Ce film va loin, très loin. Deux mesures à prendre parmi tant d’autres. D’une part, ce qui est sous-jacent, silencieux, mais présent à l’esprit pour ceux qui connaissent un peu l’histoire de cette région, est que ces massacres furent « la meilleure nouvelle pour l’Occident depuis des années en Asie » selon le Times Magazine de l’époque (Time, 15 juillet 1966). Un évènement bien préparé par l'Occident il est vrai : les États-Unis et la Grande-Bretagne ont donné armes et listes de noms aux militaires coupables. Puis les États-Unis ont soutenu militairement l'Indonésie pendant longtemps, et ont aussi donné le feu vert à Soeharto pour un autre génocide en 1975, au Timor oriental. La CIA elle-même a écrit qu’en termes de nombres de tués, les massacres de 1965-1966 en Indonésie sont « l’un des pires crimes de masses du XXème siècle, à ranger parmi les purges soviétiques des années 1930, les crimes de masse des nazis durant la seconde guerre mondiale et les bains de sang maoïstes des années 1950 » (CIA, Directorate of Intelligence, Intelligence report : Indonesia-1965, The Coup that Backfired, Langley, 1968). Imaginons un instant voir les bourreaux d’un de ces massacres qui rejouent leurs crimes devant une caméra, et qui s’en vantent. Je répète : du jamais vu. Et une toute autre dimension à cette « banalité » dont parlait Hannah Arendt.
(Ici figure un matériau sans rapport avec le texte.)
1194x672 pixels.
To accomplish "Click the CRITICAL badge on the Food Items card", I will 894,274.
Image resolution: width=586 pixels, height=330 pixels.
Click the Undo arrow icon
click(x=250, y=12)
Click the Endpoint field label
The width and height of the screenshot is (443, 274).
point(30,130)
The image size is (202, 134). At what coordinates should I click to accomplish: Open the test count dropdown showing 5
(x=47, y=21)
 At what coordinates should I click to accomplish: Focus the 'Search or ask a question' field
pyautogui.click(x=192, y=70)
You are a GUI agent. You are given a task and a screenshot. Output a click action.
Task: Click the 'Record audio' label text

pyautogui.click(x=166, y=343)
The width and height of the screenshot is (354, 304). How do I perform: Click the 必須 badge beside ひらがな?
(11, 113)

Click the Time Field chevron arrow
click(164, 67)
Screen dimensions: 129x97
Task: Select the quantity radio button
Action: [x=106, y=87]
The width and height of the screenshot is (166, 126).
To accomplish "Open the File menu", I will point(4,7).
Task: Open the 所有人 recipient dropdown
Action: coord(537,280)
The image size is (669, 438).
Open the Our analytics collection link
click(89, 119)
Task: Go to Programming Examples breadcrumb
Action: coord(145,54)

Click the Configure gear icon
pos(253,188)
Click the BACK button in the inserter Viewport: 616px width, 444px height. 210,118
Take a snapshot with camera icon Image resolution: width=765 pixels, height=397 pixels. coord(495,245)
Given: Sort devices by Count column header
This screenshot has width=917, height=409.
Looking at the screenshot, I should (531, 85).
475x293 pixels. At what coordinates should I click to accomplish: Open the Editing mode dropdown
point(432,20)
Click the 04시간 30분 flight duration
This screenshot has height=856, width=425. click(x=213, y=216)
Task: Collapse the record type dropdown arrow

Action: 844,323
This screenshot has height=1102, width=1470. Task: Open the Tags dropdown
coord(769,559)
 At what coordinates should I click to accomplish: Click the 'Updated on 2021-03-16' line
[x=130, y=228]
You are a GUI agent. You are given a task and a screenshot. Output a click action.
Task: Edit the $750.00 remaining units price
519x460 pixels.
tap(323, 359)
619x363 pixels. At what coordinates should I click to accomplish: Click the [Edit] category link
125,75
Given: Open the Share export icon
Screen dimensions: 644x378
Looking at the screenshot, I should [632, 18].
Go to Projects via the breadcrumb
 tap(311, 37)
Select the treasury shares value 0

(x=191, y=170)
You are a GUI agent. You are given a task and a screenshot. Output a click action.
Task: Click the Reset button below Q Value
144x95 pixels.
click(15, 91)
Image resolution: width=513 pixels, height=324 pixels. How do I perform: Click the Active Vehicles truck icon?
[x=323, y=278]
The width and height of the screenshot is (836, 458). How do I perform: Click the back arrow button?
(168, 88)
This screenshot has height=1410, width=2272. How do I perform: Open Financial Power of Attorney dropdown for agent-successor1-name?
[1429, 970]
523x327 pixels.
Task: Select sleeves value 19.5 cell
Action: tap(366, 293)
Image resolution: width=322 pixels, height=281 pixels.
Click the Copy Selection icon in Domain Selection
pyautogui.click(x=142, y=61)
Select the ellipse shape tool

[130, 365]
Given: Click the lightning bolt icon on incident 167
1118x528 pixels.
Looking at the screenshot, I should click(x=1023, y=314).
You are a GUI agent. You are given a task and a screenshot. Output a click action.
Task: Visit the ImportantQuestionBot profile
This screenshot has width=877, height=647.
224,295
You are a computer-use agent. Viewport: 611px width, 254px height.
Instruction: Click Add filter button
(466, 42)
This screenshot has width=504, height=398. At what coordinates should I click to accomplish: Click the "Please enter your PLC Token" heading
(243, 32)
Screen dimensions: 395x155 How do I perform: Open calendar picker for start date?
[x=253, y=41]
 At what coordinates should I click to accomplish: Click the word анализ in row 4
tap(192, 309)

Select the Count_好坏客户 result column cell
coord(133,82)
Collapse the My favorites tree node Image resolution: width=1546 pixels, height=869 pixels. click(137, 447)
D’autre part, c’est la question sans fond de notre humanité à nous tous qui est au centre de ce film. La tuerie légitimée par le pouvoir, encouragée, récompensée. Le meurtre et le pouvoir, et la personne face à son crime. Si la plupart des tueurs n’ont aucun remord, Anwar Congo, sur qui le film se concentre et qui pendant toutes ces années n’a pu se débarrasser de ses cauchemars la nuit, ne termine pas cette expérience comme il l’a commencée. Au début du film on le voit sur un toit raconter comment il a tué ici même des centaines de personnes avec un fil de fer après s’être vite rendu compte que les battre à mort faisait trop de sang et une mauvaise odeur lorsqu’il fallait nettoyer. Il montre comment il procédait : il attachait le fil de fer à un poteau, faisait assoir sa victime à côté (jouée par un ami dans la scène), enroulait le fil autour de son cou une fois, puis se plaçait à un mètre de sa victime placée entre lui et le poteau, et il tirait sur le bâton sur lequel était accroché le fil. Il tirait fort. Il en rit, il danse même en se remémorant cette époque. Plus tard dans le film il joue la victime d’une scène de torture, et pour la première fois se retrouve, le temps d’une mise en scène, de l’autre côté de la torture. Il a du mal à continuer. Puis on le voit regarder cette scène sur sa télé. Il dit au réalisateur qu’il a, à ce moment, « vraiment ressenti » ce que ses victimes ont vécu. « La terreur a soudainement pris possession de mon corps. Elle m’a entouré, elle m’a possédé ». Mais le réalisateur, Joshua Opphenheimer, de derrière la caméra, lui rappelle que ce fut bien pire pour les victimes de ses tortures, car si lui jouait une scène sachant que c’était un film, ses victimes savaient qu’elles allaient se faire tuer. Et alors pause, silence. Finalement: « Mais je peux le ressentir Josh. Je peux vraiment le sentir.... Ou alors, ai-je pêché ? ». Et les larmes aux yeux, pour la toute première fois en plus de 45 ans : « J’ai fait ça à tant de monde, Josh. Est-ce que tout est en train de me revenir ? »

« Sans précédent dans l’histoire du cinéma » s’est exprimé le cinéaste Werner Herzog. Sans précédent, point. À voir, absolument.